You misread what I wrote or you had a typo. I said at 15 c/kw hr you pay $27/month. Then you said "that works, but only if you're paying a reasonalble rate for electricity" but then you go on to quote that you pay even less (12 c/kw hr) which then puts your hot water at an even lower amount of around $22/month......so, unless you had a typo and really meant to say you pay a higher amount of, say, 22c/kw-hr, I really don't understand your comment.....
 
Cast: With a hot water storage tank, you can fire the boiler up, say, once a week for a couple of hours and put enough heat into the tank to provide enough DHW to last until the next firing. That's free hot water for a couple of armloads of wood a week and minimal effort. Over time, at 12 cents per kw/h, that adds up to some savings if you have cheap or free wood.

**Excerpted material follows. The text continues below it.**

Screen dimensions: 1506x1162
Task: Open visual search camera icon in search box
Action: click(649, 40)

In 15 years of wood-based central heating, Gordo, I don't think I've ever burned fewer than 10 cords in a season. I probably cut and split an average of 15 or 20. I live in northern New York State, where it gets pretty cold in the winter. And Cast is right, we try to keep the house at about 75 throughout, regardless of the outside temps. That's roughly 3,000 square feet of old farmhouse. And no gas bill, other than the availability fee and what little our clothes dryer uses. Free hot water, too.

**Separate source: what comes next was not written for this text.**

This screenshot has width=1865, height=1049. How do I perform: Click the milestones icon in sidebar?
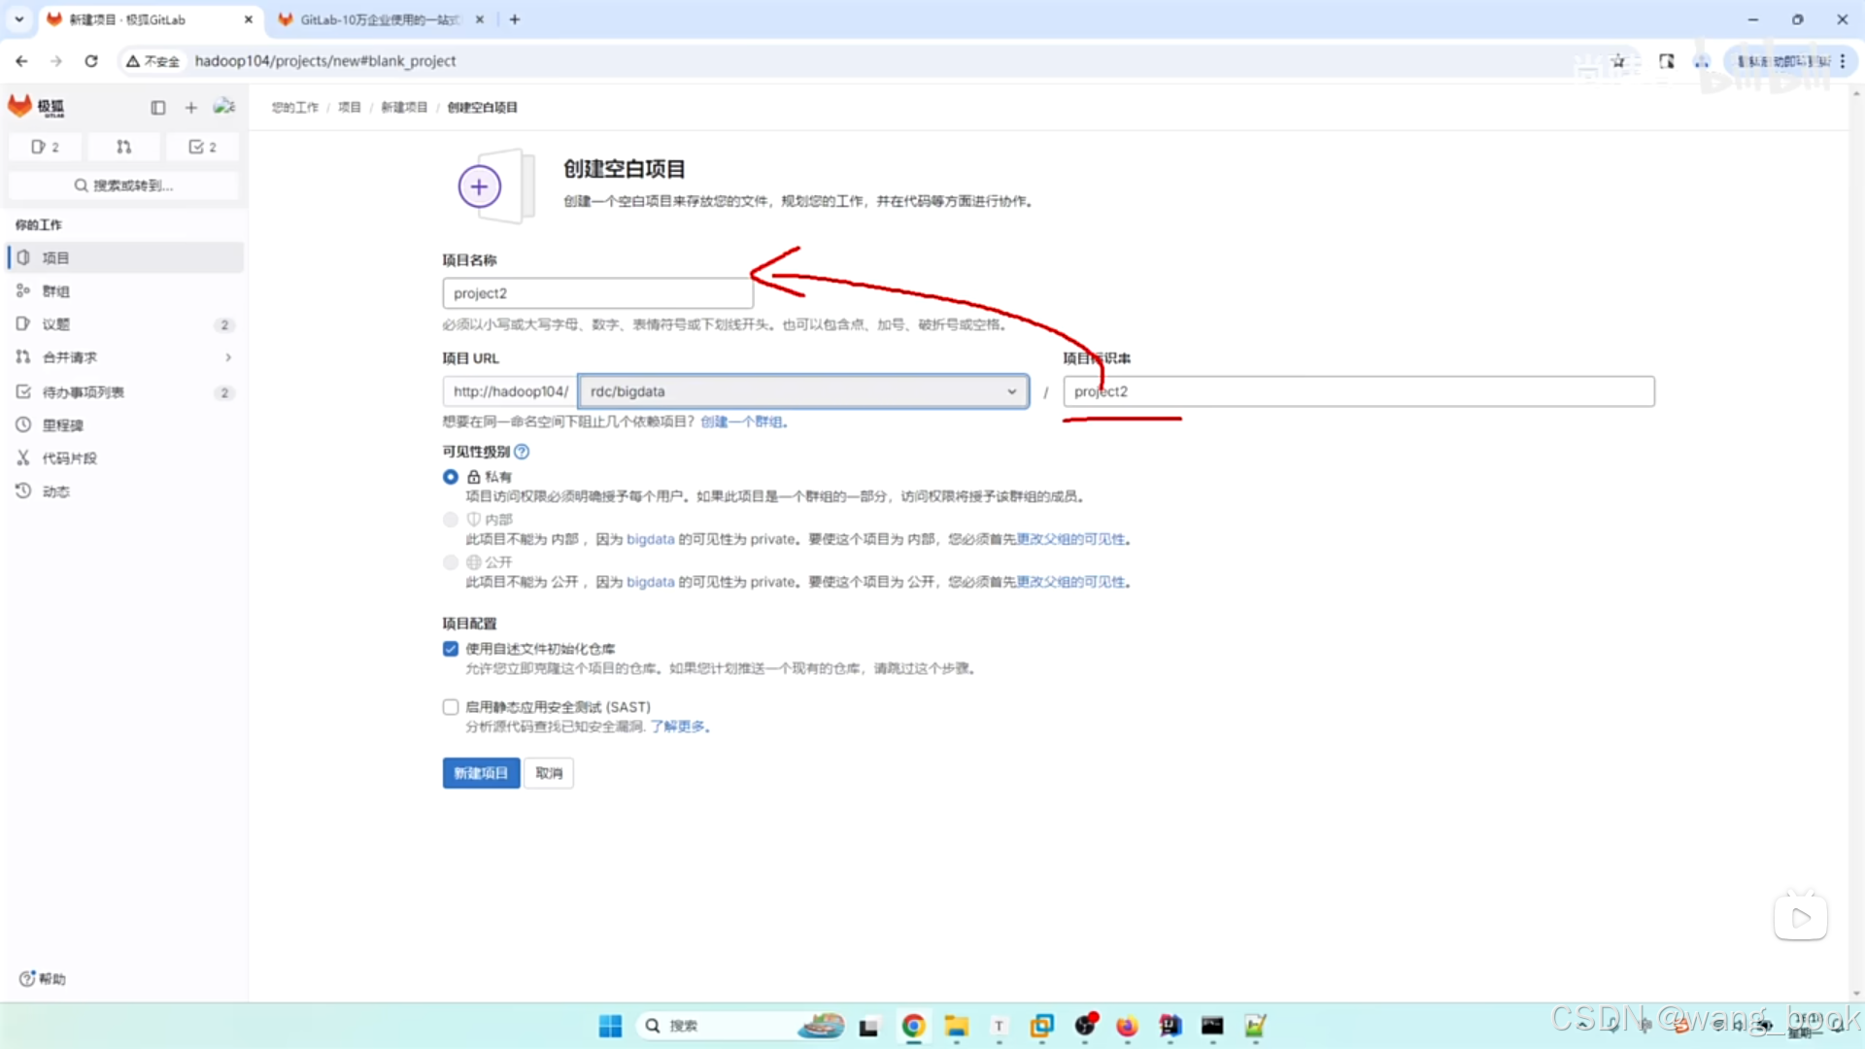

I'm not trying to be argumentative, but people tend to assume that their situation is the baseline and that everyone else who comes up with different results is doing something wrong. I don't see anything wrong with burning 12 cords if a guy is happy doing it and it replaces his reliance on fossil fuels.
 
Major flaw in their logic on that site. They figure an average shower at 20 gallons which is close enough. But I don't know anybody that takes a shower running all hot water. If someone does I don't want to tangle with them in a bar fight. I know the mix in my hot showers is around 60 percent cold mixed with 40 percent hot.

There is the same issue with faucet flow and clothes washers. It ain't all hot water.
 
I don't think so. I hang out at some pro HVAC sites and the consensus there is that a boiler-heated indirect is the way to go. It seems counterintuitive to me, but that's what they say.